Semua orang yang menjadi saksi mata dari kecelakaan tragis tersebut pun dengan cepat menggotong dirinya menuju rumah sakit terdekat dengan bantuan mobil ambulance. Kise nyaris kehilangan nyawanya, tetapi sayangnya, tulang belakangnya menghentak terlalu keras dan patah, mengakibatkan dampak buruk kepada sarafnya. Hari itu adalah hari bersejarah dimana Kise mulai hidup dalam hari yang menyiksa dirinya.
「 flashback ends 」
Kehilangan profesi ataupun pekerjaan sudah biasa untuknya. Berimbas dari posisinya yang selalu menjadi yang paling terkenal tentu membutuhkan upaya ataupun usaha keras, membuatnya merasakan kekalahan ataupun keterbelakangan. Tetapi kehilangan kemampuan untuk bergerak semau akalnya membuat Kise terlarut dalam depresi dan kesedihan yang mendalam.
Kise Ryōta yang terkenal ceria dan selalu semangat pun menghilang eksistensinya sekejap tergantikan dengan Kise Ryōta yang tidak acuh, pendiam dan emotionless.

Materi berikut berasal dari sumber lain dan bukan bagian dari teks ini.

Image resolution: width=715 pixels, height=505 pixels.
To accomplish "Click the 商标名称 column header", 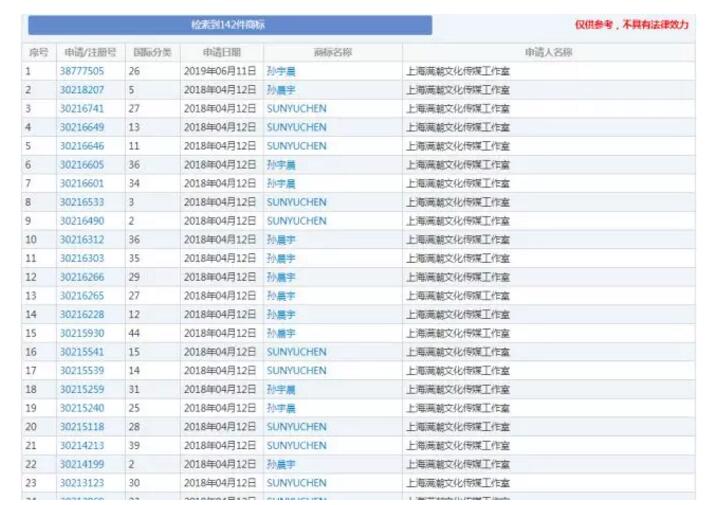I will coord(332,52).
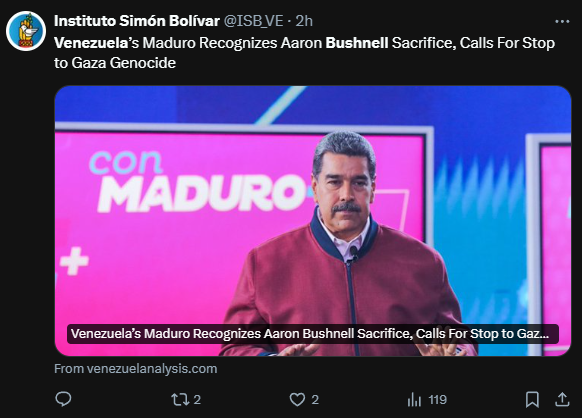This screenshot has height=418, width=582.
Task: Like the tweet with heart icon
Action: 297,400
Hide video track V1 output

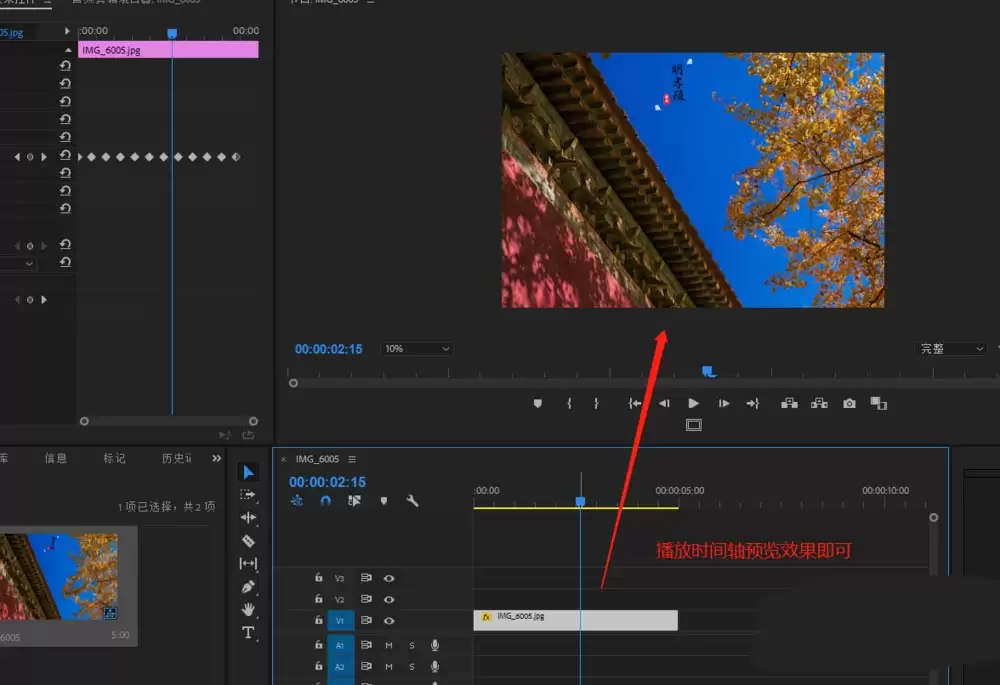tap(388, 620)
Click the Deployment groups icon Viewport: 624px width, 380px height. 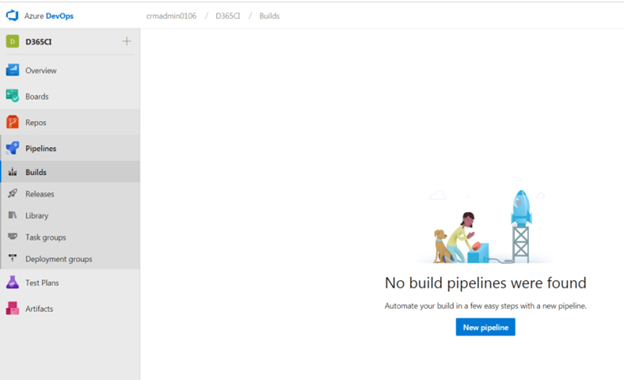pyautogui.click(x=13, y=258)
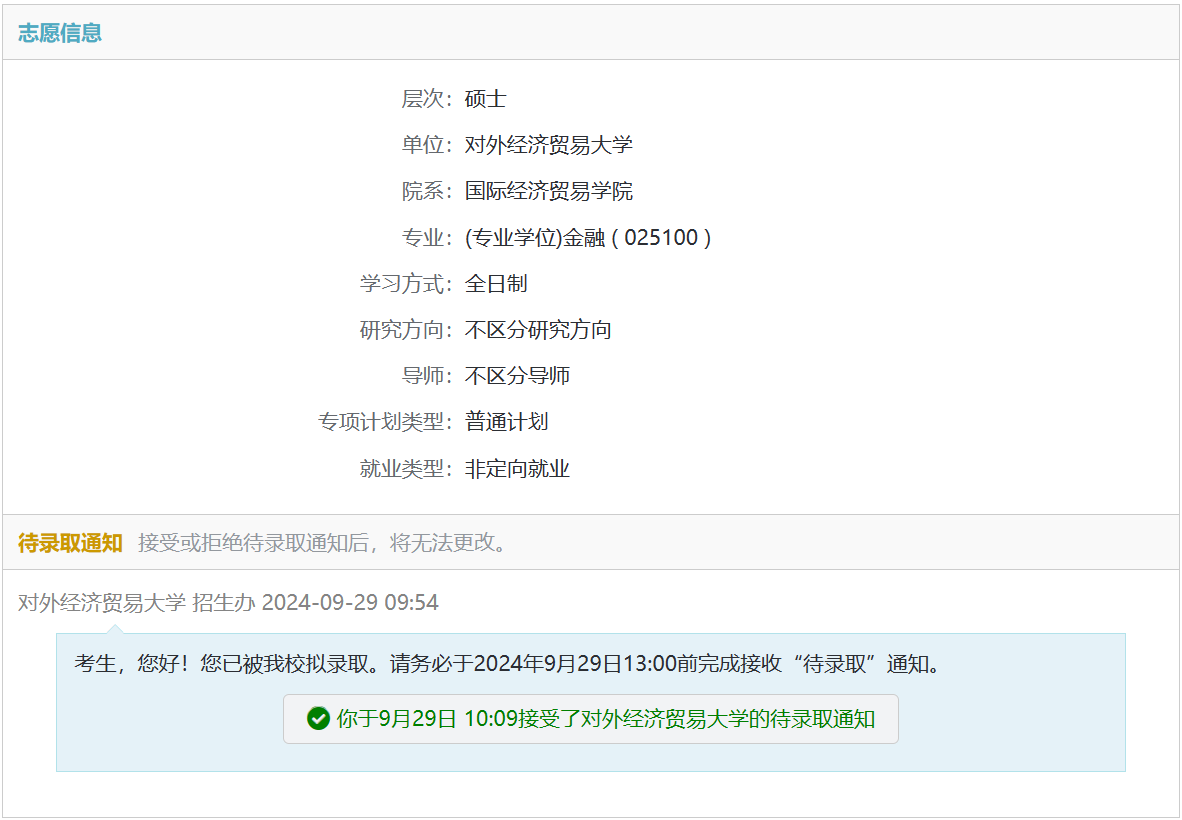This screenshot has height=820, width=1182.
Task: Click the 普通计划 plan type value
Action: click(x=506, y=422)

Setiap kali orang-orang berimbuh akan penderitaan yang Ia jalani saat ini karena kecelakaan itu, Ia hanya bisa berucap,
"Siapa yang bisa disalahkan, ssu? Hal yang terjadi biarkanlah terjadi. Aku tidak peduli akan hal lainnya, lebih baik, aku mati saja."
Deretan kata yang sangat menusuk dan mengiris hati tiap orang yang peduli dan mengkhawatirkan Kise. Kise pun tinggal bergantungan dengan bantuan kursi roda canggihnya serta kehadiran seorang dokter laki-laki untuk memberikan obat secara rutin setiap harinya. Untunglah, keluarga Kise sekarang sangat mapan sehingga mereka dapat membiayai pengobatan dirinya.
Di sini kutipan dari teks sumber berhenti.